[Excerpted data — start]
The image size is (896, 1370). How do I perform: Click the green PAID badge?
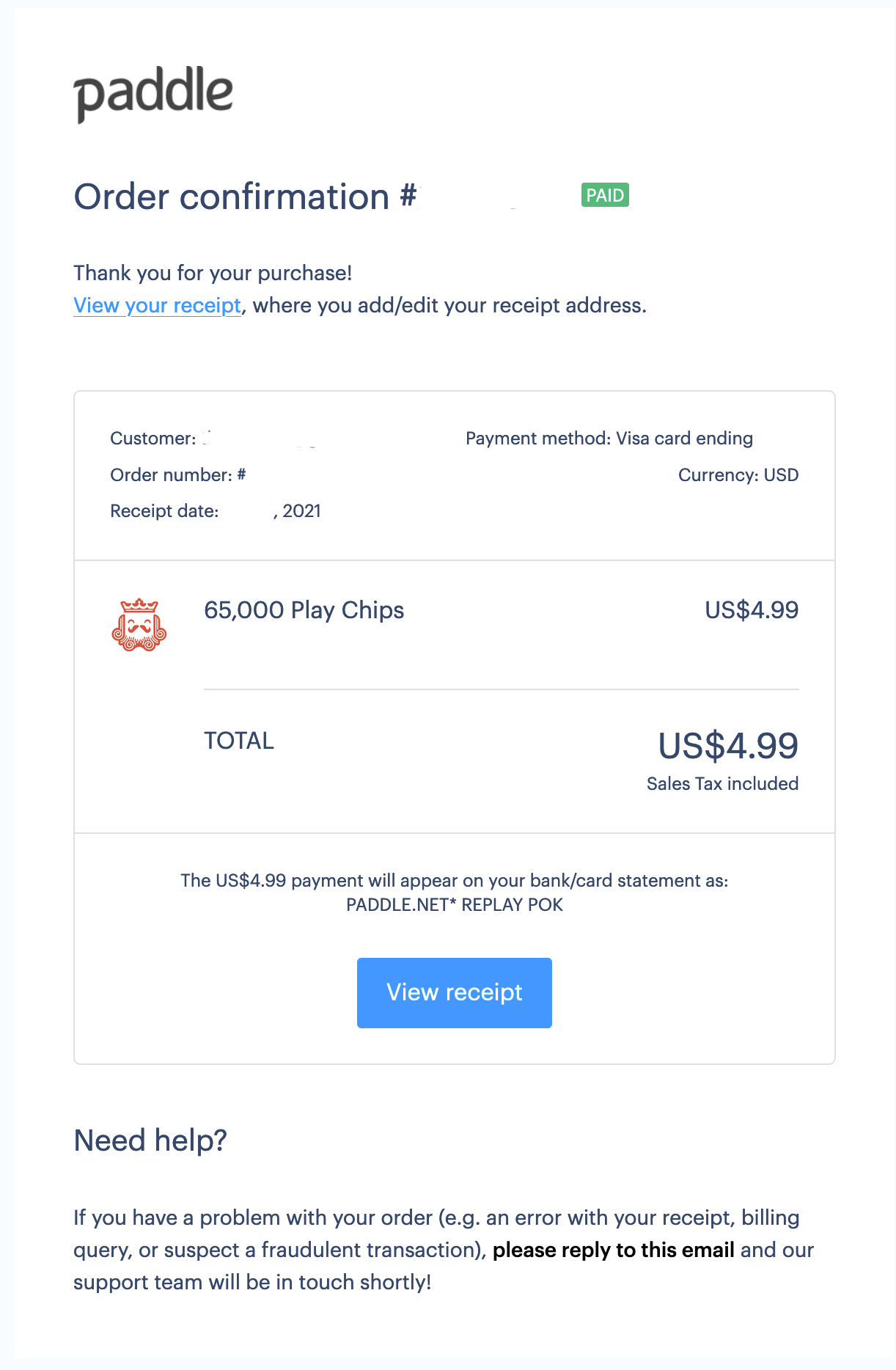[605, 195]
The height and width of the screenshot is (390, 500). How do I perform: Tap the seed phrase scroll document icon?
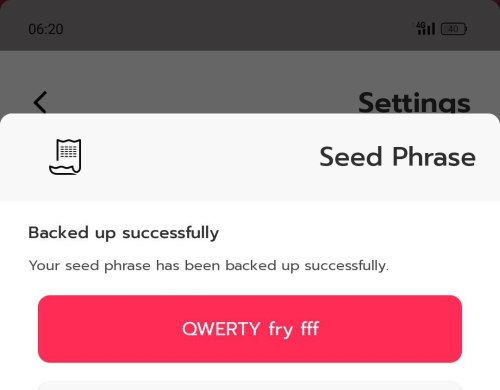coord(65,157)
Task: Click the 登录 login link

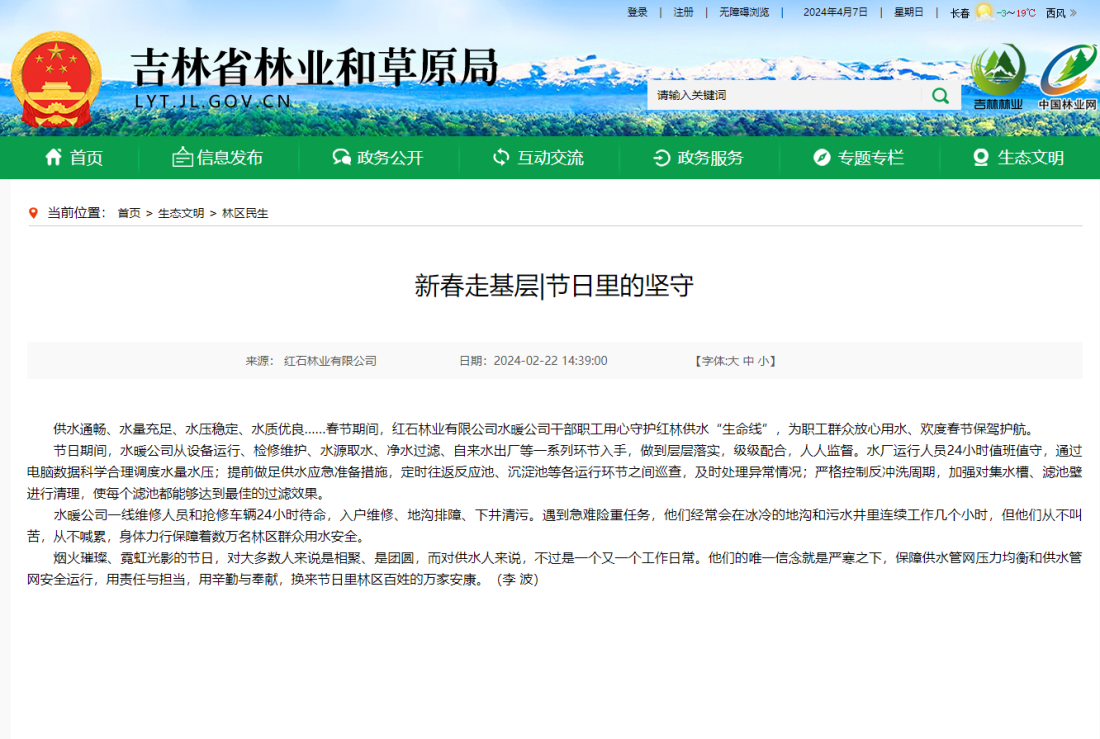Action: [x=637, y=13]

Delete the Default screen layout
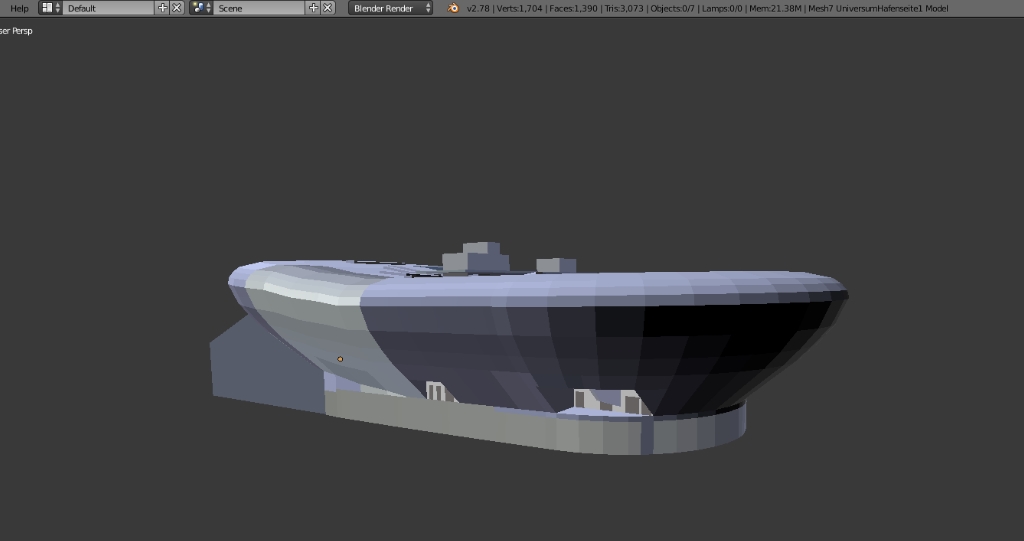[x=177, y=8]
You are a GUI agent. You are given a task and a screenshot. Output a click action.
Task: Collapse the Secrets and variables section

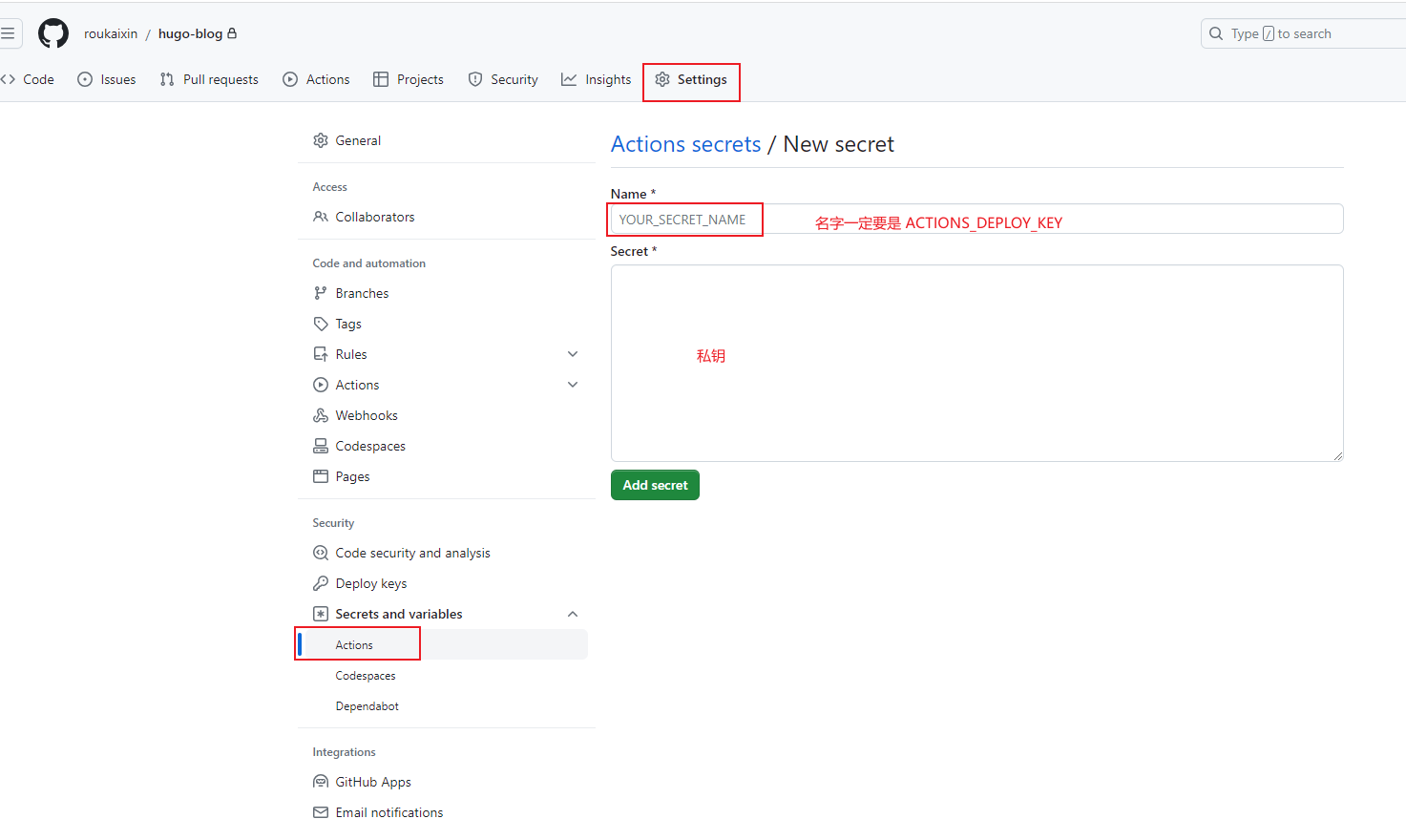click(573, 614)
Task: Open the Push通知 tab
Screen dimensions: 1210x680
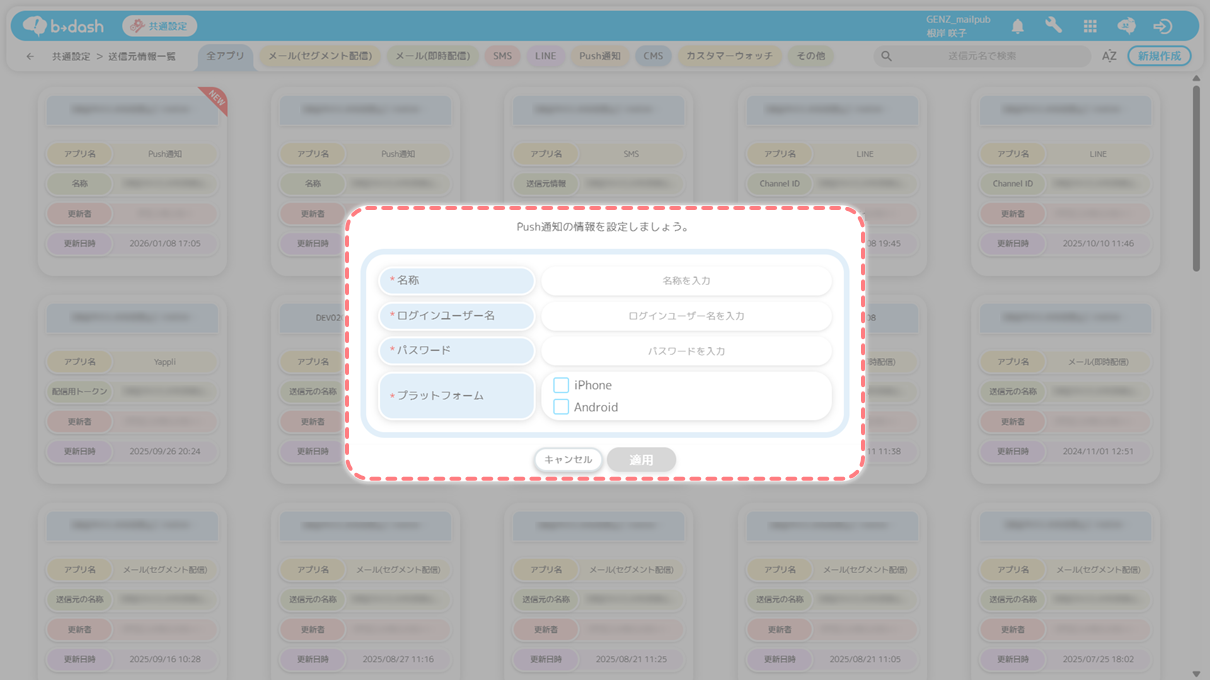Action: pos(600,56)
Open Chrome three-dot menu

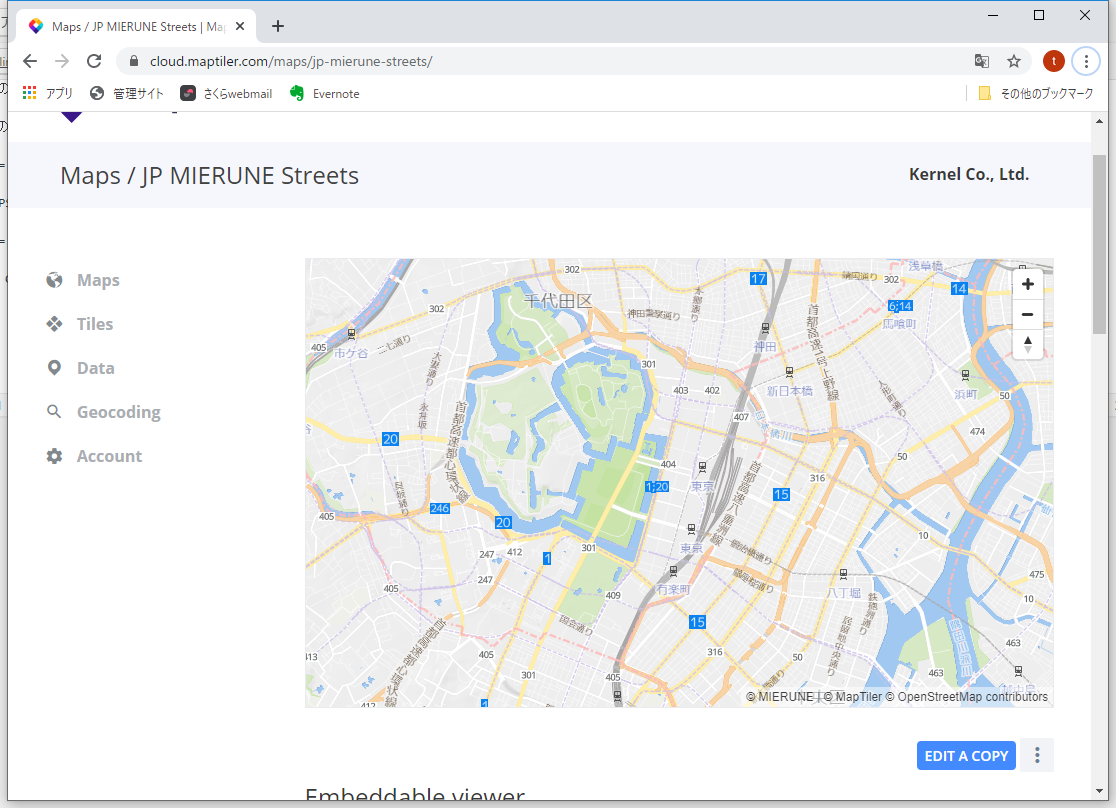1086,61
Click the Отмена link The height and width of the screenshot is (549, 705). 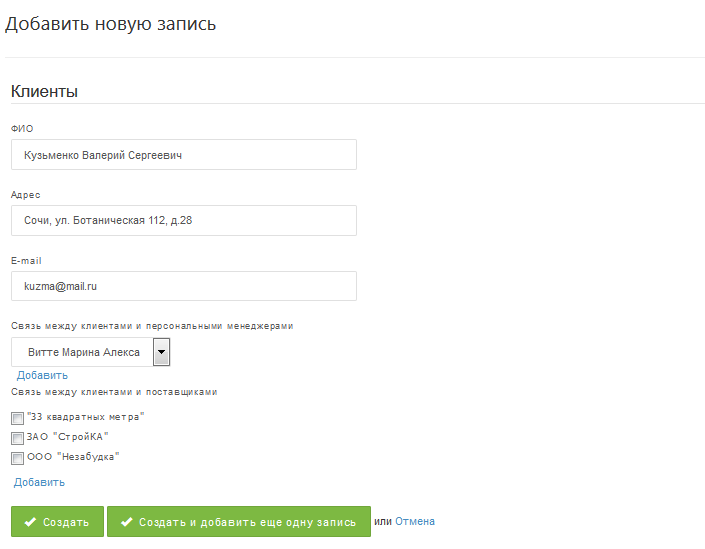(415, 521)
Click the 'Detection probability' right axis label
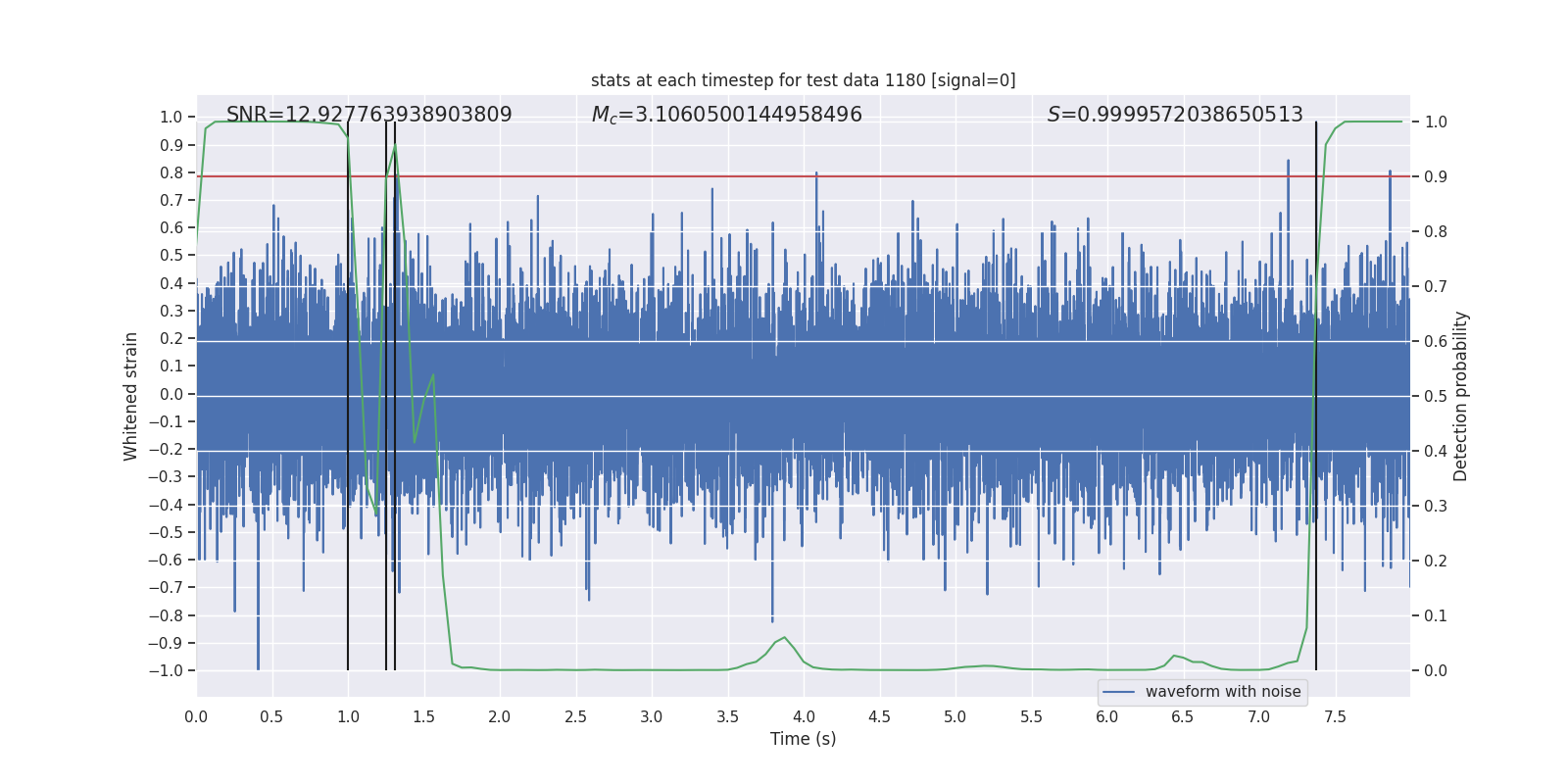 click(1460, 396)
[Excerpted data — finish]
* Assignment
All that should be printed is the run of lines above from the one with "Delete the Default screen layout" through the one with "Task: Open the Push通知 tab", both included, exactly as given, with pictures left out.

* Exercise solution
Delete the Default screen layout
[x=177, y=8]
You are a GUI agent. You are given a task and a screenshot. Output a click action.
Task: Collapse the Secrets and variables section

click(573, 614)
Task: Open the Push通知 tab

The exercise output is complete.